In [None]:
from datascience import *
import numpy as np

%matplotlib inline
import matplotlib.pyplot as plots
plots.style.use('fivethirtyeight')

# Students Flipping Fair Coins Conclude Coin is Unfair!

Suppose there are 2000 students. Each student:

- is given a fair coin by the instructor but they are not told that it is a fair coin
- collects data by flipping the coin **100 times** and counts the number of times it lands *Heads*
- runs a **hypothesis test**:
    - **Null Hypothesis**: They were givne a fair coin and the number of heads observed see is due to chance.
    - **Alternative Hypothesis**: The coin is biased and so the number of heads they observed is not due to chance alone.
    - **Test Statistic**: abs(num_heads - 50)
- runs 1000 simulations of flipping a fair coin 100 times (using Python)
- reports their p-value and rejects the null hypothesis if their p-value is less than 0.05

We know that we gave all of them fair coints. How often will they incorrectly reject the null hypothesis?

Could you write code to simulate the process of one student running this hypothesis test?

## Simulating the Simulation
In the following we will use simulation to simulate the students running a simulation.
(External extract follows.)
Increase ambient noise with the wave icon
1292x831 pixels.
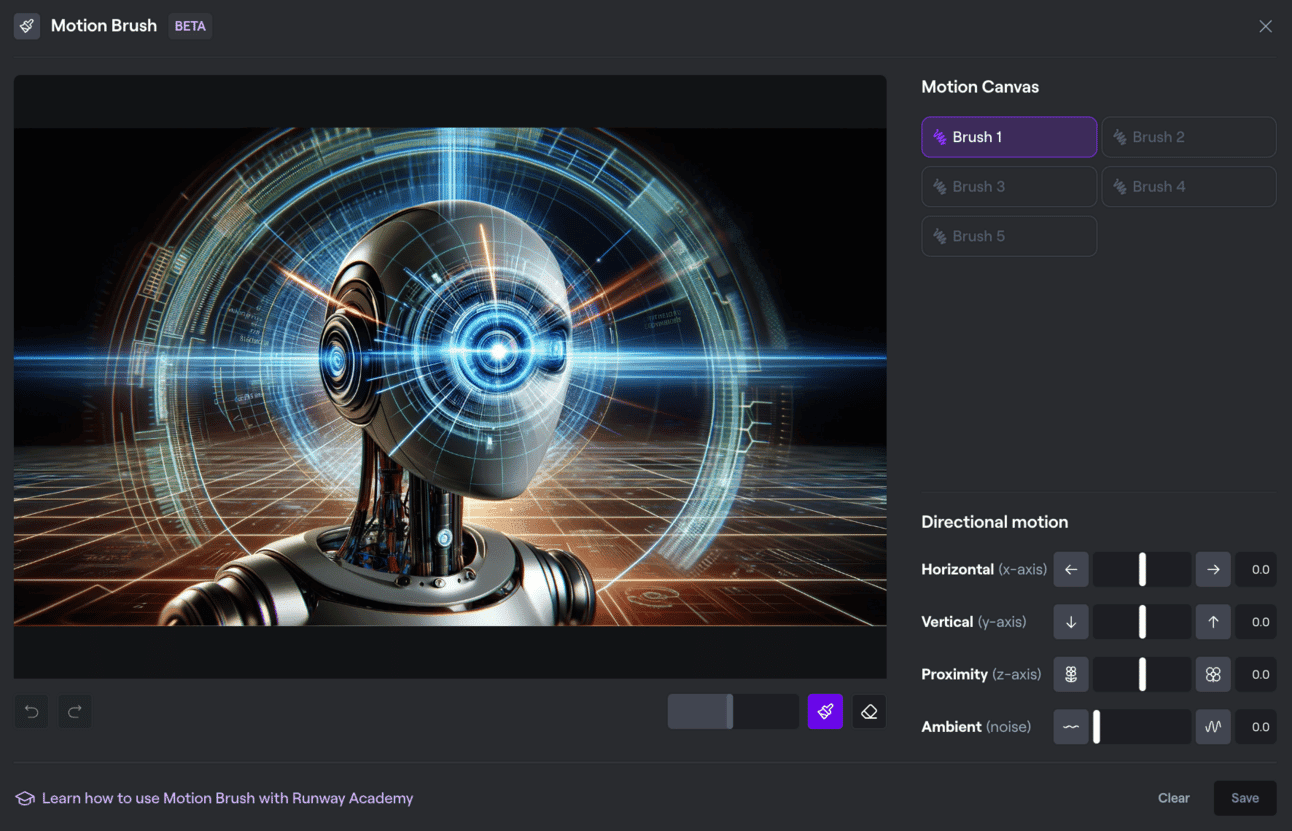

Very meta!

1. simulate one coin flip `np.random.choice()`
2. simulate 100 coin flips
3. calculate the observed test statistic
4. simulate one the statistic under the null hypothesis
5. simulate 1000x from null hypothesis
6. calculate p-value

### Simulate all students running the experiment

## Plot the p-values

You would seldom do this in practice, but here we can visualize the distribution of p-values that all the students in the class get. Some will conclude that they have an unfair coin.



In [None]:
tbl = Table().with_column("P Values", all_students)
tbl.hist("P Values", bins=np.arange(0, 1, 0.01), right_end=0.05)

## Number of students who would reject the null

---

# Super Soda Co and the Case of Bad Taste
Manufacturers of Super Soda run a taste test and 91 out of 200 tasters prefer Super Soda over its rival. The boss is upset! He asks:

Do fewer people prefer Super Soda, or is this just chance?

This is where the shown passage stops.